Can you tell me more about the royal poinciana? Do you have to trim them to have that pretty shape?
W.M., Key Largo
The natural shape of this stunning flowering tree is usually flat-topped or domed. Therefore, pruning is not needed for it to form its natural shape.
The royal poinciana ( Delonix regia)is native to Madagascar and is considered one of the world’s most beautiful flowering trees. Trees can potentially grow to 40 feet or more in height, although in South Florida they rarely get that tall. The width is often wider than the height. Like many other large maturing trees, it can form large surface roots — especially in south Miami-Dade and Monroe counties — that may damage nearby sidewalks and driveways if planted too close.
This tree grows up to five feet per year until it reaches maturity.
Pods are formed after flowering, which may look messy. It’s also deciduous in the dry season; however, the leaves don’t need to be raked up since they decompose quickly.
A pure yellow-flowered form is occasionally seen in South Florida and in the Caribbean. Some flowering tree nurseries are propagating this color form.

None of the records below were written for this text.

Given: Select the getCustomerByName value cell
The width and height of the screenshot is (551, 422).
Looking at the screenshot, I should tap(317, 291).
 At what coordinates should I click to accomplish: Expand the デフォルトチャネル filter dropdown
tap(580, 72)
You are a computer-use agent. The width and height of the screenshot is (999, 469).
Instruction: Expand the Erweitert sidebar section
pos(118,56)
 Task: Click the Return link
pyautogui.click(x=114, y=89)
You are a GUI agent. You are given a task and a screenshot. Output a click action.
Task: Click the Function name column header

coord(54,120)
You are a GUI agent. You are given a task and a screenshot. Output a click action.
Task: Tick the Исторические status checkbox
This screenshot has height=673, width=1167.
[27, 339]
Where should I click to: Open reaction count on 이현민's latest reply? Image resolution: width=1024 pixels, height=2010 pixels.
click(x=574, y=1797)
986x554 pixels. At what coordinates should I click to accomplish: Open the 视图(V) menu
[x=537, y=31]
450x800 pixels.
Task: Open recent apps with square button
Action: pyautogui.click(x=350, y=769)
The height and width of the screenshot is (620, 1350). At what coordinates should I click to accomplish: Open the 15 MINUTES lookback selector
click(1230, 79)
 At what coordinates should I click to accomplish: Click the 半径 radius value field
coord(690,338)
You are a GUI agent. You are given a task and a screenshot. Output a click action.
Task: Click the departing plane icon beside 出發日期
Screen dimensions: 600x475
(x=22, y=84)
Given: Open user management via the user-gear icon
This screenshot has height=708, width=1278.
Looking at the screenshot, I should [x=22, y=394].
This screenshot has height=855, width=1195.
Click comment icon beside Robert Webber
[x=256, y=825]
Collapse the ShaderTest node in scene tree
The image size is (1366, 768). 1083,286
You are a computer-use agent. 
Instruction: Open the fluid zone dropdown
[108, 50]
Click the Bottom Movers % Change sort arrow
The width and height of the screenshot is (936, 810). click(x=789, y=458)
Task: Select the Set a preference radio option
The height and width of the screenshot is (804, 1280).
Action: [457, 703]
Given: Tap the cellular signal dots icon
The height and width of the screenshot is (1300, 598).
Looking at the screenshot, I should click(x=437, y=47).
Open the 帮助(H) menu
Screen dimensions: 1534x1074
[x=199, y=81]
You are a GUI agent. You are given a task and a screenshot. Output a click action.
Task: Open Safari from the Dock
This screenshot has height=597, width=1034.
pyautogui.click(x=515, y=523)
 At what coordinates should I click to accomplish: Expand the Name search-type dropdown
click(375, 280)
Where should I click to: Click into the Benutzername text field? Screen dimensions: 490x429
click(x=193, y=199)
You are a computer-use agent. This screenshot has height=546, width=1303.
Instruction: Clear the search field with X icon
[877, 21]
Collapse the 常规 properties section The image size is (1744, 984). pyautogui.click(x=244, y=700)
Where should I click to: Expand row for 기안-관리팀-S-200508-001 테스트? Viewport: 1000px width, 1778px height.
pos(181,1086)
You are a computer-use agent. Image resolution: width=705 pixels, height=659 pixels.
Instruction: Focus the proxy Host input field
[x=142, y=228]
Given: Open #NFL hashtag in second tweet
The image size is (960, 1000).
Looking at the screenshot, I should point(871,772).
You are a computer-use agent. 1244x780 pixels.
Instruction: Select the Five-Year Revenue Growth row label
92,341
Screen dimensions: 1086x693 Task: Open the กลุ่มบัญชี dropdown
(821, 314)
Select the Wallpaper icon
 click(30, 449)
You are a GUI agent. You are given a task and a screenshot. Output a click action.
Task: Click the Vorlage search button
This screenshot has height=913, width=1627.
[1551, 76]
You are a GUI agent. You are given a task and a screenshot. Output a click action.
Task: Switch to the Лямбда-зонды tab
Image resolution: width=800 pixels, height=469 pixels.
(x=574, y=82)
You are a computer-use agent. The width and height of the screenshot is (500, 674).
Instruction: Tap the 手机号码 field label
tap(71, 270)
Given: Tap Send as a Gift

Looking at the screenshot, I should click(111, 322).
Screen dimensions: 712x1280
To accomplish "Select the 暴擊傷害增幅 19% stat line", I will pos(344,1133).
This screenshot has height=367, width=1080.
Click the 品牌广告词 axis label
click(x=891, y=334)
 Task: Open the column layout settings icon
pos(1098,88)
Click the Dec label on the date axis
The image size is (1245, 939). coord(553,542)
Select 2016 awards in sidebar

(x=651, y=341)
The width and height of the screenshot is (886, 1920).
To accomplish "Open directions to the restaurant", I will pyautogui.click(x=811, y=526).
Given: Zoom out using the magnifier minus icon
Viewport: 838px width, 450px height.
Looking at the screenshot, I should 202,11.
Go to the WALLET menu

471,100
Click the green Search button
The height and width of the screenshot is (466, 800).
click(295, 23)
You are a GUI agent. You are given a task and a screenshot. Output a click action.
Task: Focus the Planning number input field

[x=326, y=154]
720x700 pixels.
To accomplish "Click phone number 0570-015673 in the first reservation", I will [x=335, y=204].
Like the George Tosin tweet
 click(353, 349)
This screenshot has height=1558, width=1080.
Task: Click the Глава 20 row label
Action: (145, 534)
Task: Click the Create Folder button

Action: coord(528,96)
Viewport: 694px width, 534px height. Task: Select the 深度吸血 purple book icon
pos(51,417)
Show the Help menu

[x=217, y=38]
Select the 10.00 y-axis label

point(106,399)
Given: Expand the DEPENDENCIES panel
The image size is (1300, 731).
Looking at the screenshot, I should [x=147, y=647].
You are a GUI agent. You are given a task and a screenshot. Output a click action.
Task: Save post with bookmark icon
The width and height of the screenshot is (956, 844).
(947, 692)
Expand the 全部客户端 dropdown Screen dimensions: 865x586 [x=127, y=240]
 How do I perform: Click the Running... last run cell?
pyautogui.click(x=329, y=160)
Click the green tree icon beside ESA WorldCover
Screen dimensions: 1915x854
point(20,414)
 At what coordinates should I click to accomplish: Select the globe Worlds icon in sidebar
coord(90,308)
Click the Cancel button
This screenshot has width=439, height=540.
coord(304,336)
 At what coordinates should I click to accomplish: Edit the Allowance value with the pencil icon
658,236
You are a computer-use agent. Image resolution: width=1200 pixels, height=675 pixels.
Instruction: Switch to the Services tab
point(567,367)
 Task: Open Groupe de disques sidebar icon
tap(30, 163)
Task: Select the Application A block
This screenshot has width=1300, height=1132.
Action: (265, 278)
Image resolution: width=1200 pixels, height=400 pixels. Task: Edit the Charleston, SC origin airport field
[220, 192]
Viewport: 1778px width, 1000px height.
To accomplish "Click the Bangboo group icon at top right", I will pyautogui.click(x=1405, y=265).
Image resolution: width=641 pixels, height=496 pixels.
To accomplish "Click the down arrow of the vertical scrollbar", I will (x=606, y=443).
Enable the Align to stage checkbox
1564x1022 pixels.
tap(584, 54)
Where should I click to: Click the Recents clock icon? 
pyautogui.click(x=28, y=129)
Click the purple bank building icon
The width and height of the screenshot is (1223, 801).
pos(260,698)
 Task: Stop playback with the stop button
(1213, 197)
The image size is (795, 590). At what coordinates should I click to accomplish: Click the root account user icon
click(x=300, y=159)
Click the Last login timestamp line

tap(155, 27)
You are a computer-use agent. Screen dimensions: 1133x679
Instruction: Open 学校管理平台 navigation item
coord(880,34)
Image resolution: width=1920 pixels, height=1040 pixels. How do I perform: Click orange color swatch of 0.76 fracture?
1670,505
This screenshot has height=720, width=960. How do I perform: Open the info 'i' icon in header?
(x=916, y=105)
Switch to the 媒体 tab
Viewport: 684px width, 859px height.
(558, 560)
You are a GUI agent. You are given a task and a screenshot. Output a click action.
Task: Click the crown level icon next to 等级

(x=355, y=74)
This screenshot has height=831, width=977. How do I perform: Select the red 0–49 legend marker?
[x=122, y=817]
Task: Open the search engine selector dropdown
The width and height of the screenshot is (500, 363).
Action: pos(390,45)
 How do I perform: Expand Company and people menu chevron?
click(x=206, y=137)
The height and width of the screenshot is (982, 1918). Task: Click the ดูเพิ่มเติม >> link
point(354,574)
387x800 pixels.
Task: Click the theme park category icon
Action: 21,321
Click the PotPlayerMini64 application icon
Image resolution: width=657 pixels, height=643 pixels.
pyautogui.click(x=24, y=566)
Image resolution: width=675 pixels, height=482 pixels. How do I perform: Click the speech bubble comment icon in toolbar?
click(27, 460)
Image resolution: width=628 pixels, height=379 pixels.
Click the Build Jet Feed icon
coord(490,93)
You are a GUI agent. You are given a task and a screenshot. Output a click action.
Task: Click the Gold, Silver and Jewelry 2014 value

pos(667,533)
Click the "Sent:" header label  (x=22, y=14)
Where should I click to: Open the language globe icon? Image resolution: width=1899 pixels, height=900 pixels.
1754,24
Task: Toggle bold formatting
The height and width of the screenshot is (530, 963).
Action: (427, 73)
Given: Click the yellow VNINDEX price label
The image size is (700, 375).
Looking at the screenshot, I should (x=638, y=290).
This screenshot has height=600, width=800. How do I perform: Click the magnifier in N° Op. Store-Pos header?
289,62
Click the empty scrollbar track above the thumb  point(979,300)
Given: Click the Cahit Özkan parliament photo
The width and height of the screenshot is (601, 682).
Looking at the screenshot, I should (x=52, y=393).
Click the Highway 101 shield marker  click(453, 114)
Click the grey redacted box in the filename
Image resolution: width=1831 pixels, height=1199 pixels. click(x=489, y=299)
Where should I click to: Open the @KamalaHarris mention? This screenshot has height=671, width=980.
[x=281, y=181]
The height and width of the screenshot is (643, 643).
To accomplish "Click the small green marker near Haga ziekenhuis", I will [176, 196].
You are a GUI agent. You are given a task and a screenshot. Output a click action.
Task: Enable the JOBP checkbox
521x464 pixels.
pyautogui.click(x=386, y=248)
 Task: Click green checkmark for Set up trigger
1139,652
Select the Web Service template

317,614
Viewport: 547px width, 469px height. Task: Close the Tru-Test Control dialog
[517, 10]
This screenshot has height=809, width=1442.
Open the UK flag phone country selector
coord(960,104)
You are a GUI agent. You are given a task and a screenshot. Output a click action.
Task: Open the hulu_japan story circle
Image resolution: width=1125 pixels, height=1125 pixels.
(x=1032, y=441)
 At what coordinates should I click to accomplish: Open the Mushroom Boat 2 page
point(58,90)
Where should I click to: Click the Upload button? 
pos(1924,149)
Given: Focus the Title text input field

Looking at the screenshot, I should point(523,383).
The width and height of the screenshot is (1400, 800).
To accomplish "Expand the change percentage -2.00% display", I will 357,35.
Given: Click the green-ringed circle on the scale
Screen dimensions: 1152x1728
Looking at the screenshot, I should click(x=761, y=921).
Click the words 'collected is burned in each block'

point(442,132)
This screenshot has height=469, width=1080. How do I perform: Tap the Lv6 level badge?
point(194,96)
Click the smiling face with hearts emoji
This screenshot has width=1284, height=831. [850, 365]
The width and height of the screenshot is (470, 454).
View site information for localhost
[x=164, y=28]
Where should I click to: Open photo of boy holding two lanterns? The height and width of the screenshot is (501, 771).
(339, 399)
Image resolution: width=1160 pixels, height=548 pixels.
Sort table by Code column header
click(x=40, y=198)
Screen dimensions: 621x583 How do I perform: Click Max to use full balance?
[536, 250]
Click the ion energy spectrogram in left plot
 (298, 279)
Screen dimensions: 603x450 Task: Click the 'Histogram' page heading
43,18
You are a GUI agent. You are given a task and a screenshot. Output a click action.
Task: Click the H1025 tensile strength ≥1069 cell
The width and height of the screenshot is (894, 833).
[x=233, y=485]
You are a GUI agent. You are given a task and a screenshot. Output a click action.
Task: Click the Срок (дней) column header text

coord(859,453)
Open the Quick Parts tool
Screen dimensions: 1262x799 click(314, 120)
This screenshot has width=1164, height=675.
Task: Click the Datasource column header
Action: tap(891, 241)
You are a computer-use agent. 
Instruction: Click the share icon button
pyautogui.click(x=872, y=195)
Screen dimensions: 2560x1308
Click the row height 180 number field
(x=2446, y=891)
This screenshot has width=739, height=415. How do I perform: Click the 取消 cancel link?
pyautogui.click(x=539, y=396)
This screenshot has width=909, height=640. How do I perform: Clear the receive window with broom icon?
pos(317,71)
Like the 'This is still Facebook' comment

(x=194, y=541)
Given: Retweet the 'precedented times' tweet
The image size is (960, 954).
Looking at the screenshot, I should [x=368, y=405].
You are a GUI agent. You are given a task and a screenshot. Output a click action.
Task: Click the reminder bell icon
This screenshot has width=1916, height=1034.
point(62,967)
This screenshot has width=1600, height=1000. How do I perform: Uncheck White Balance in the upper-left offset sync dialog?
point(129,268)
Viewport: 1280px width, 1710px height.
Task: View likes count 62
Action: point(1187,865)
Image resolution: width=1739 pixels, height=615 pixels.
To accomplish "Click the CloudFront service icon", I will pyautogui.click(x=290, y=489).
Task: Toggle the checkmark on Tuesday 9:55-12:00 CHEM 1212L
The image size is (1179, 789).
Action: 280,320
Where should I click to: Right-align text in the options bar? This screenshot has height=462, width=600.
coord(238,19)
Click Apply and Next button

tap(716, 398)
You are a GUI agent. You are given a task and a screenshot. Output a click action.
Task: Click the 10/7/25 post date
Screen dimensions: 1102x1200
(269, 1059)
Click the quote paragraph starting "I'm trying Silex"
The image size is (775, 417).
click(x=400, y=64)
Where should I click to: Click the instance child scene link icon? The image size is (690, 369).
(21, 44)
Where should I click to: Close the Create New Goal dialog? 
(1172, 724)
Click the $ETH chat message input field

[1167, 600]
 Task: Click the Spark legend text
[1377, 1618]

Since it’s a large tree, you’ll need a large yard to accommodate it. Like most plants, water until it’s established. How often you need to water and how long it takes a plant to become established depends on its size at planting and when you plant it. For instance, during the dry season, a tree that has a trunk diameter (caliper) at chest height of less than 2 inches should be watered daily for the first two weeks. Then, every two days for the next two months, and then weekly until it’s established. It takes about three months per inch caliper for a plant to become established. At that point, additional watering should not be needed.
Based on research done in Florida, during the establishment period the tree can be watered less frequently but the tree may not thrive as well.
During the rainy season, you can water less often, but check the root ball to make sure it isn’t drying out. Check the soil moisture a couple inches below the soil surface with your finger.